Corrosivity of the Test Item
The relative absorbance values were reduced to 96.7% after 3 minutes of treatment. This value is above the threshold for corrosivity (50%). After 1 hour of treatment, the relative absorbance values were increased to 105.8%, a value that is above the threshold for corrosivity (15%). Therefore, the test item is considered to be non-corrosive to skin.

Validity
The criterion for optical density of the negative control (≥ 0.8 and ≤ 2.8) was fulfilled: optical density was measured and found to be 1.9 (3 minutes) and 1.7 (1 hour).
The positive control showed clear corrosive effects. The criterion for the viability of the 1 hour experiment, expressed as % of the negative control (< 15%), was also fulfilled. The measured viability was observed to be 10.1%.
Values for negative control and positive control were within the range of historical data of the testing facility.
All measures obtained, and validated procedures conducted lead to the conclusion that the results obtained in relation to the corrosivity of Hatcol 3178 are to be considered as valid.

Any other information on results incl. tables

Absorbance Values

Negative Control		Test Item		Positive Control		Incubation
Tissue 1	Tissue 2	Tissue 1	Tissue 2	Tissue 1	Tissue 2
1.987	1,900	1.896	1.847	0.390	0.359	3 min
1.907	1.887	1.842	1.836	0.390	0.385
1.900	1.868	1.852	1.801	0.389	0.390
1.726	1.687	1.791	1.802	0.175	0.168	1 h
1.703	1.698	1.791	.1802	0.175	0.168
1.707	1.662	1.779	1.808	0.174	0.167
Mean		Mean		Mean
1.908		1.846		0.384		3 min
1.697		1.795		0.171		1 h

 

% Tissue Viability

Test Item	Positive Control	Incubation
96.7%	20.1%	3 min
105.8%	10.1%	1 h

 

Applicant's summary and conclusion

Interpretation of results:

GHS criteria not met

Conclusions:

The test item Hatcol 3178 is considered to be non-corrosive to skin when tested in accordance with OECD guideline 431.
After 3 minutes of treatment, the relative absorbance values were decreased to 96.7%.
This value is well above the threshold for corrosivity (50%). After 1 hour treatment relative absorbance values were increased to 105.8%. This value is well above the threshold for corrosivity (15%). In OECD guideline 431, values greater or equal to the threshold are to be considered as “non-corrosive to skin”.

Executive summary:

Title of Study: Determination of Skin Corrosion Potential of Hatcol 3178 in the Reconstructed Human Epidermis (RHE) Test Method following OECD Guideline 431 and EU Method B.40-BIS

 

Findings and Results:

One valid experiment was performed.

Two tissues of the human skin model EpiDermTM were treated with Hatcol 3178 for 3 minutes and 1 hour, respectively. The test item was applied to each tissue and spread to match the tissue size.

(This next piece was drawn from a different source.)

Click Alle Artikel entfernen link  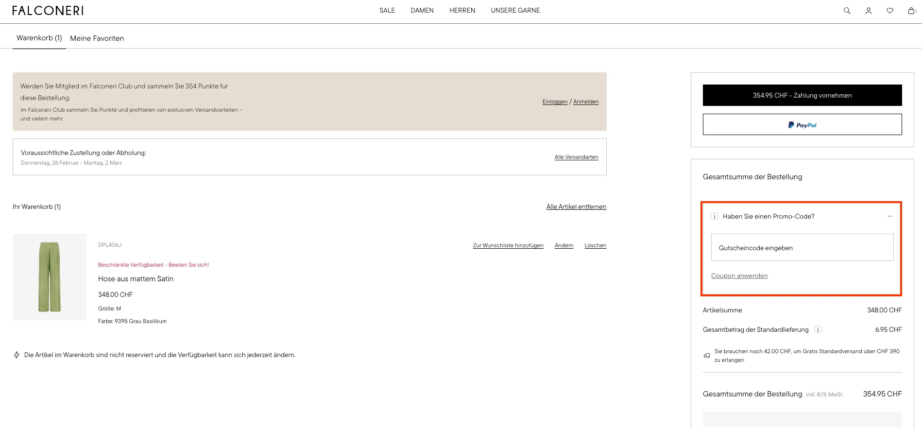click(x=576, y=207)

Demineralised water was used as negative control, 8 M KOH was used as positive control.

After treatment, the respective substance was rinsed from the tissues. Then, cell viability of the tissues was evaluated by addition of MTT, which can be reduced to a blue formazan. Formazan production was evaluated by measuring the optical density (OD) of the resulting solution.

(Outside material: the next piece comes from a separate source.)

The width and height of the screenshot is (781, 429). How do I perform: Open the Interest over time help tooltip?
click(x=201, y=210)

After treatment with the negative control, the absorbance values were within the required acceptability criterion of mean OD ≥ 0.8 and ≤ 2.8 for both treatment intervals thus showing the quality of the tissues. The OD was 1.9 (3 minutes experiment) and 1.7 (1 hour experiment). The positive control showed clear corrosive effects for both treatment intervals. The relative absorbance value was reduced to 10.1 % for the 1 hour treatment.

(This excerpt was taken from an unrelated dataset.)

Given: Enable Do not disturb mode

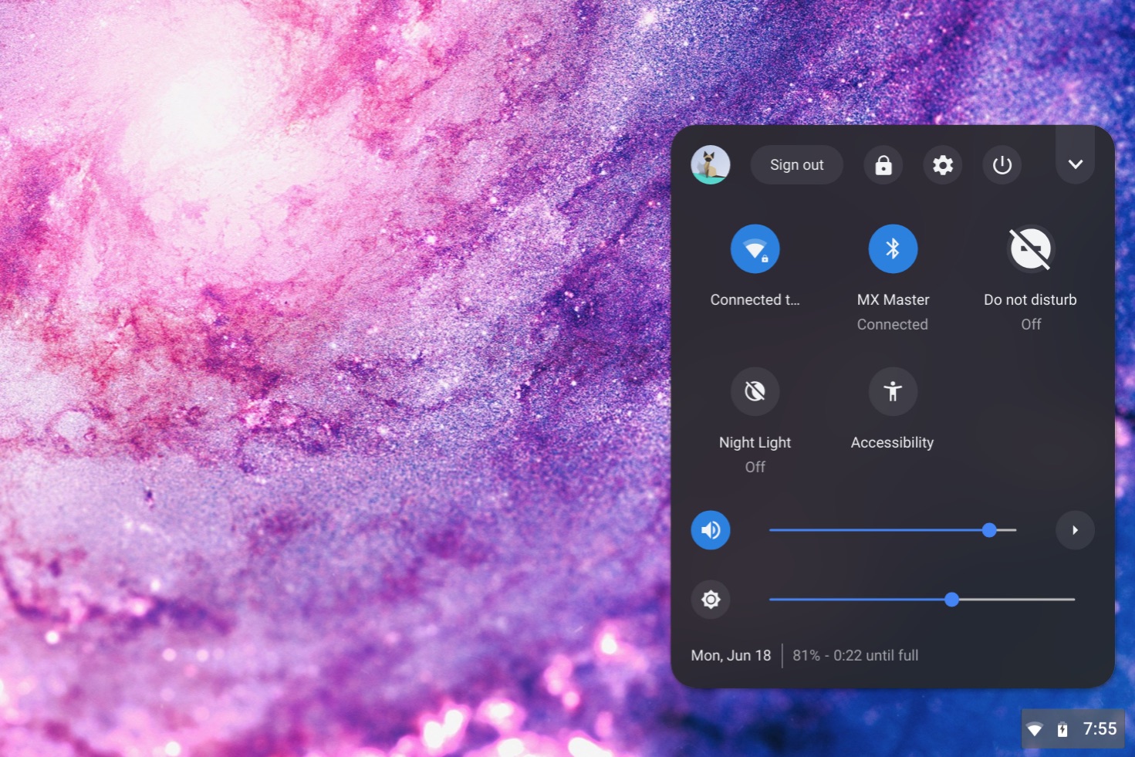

After 3 minutes treatment with the test item, the relative absorbance values were reduced to 96.7 %. This value is above the threshold for corrosion potential (50%). After 1 hour treatment, relative absorbance values were increased to 105.8%. This value, too, is above the threshold for corrosion potential (15%). In the guideline, values greater or equal to the threshold are considered as “non-corrosive to skin”.

 

Therefore, Hatcol 3178 is considered as non-corrosive to skin in the Reconstructed Human Epidermis (RHE) Test Method.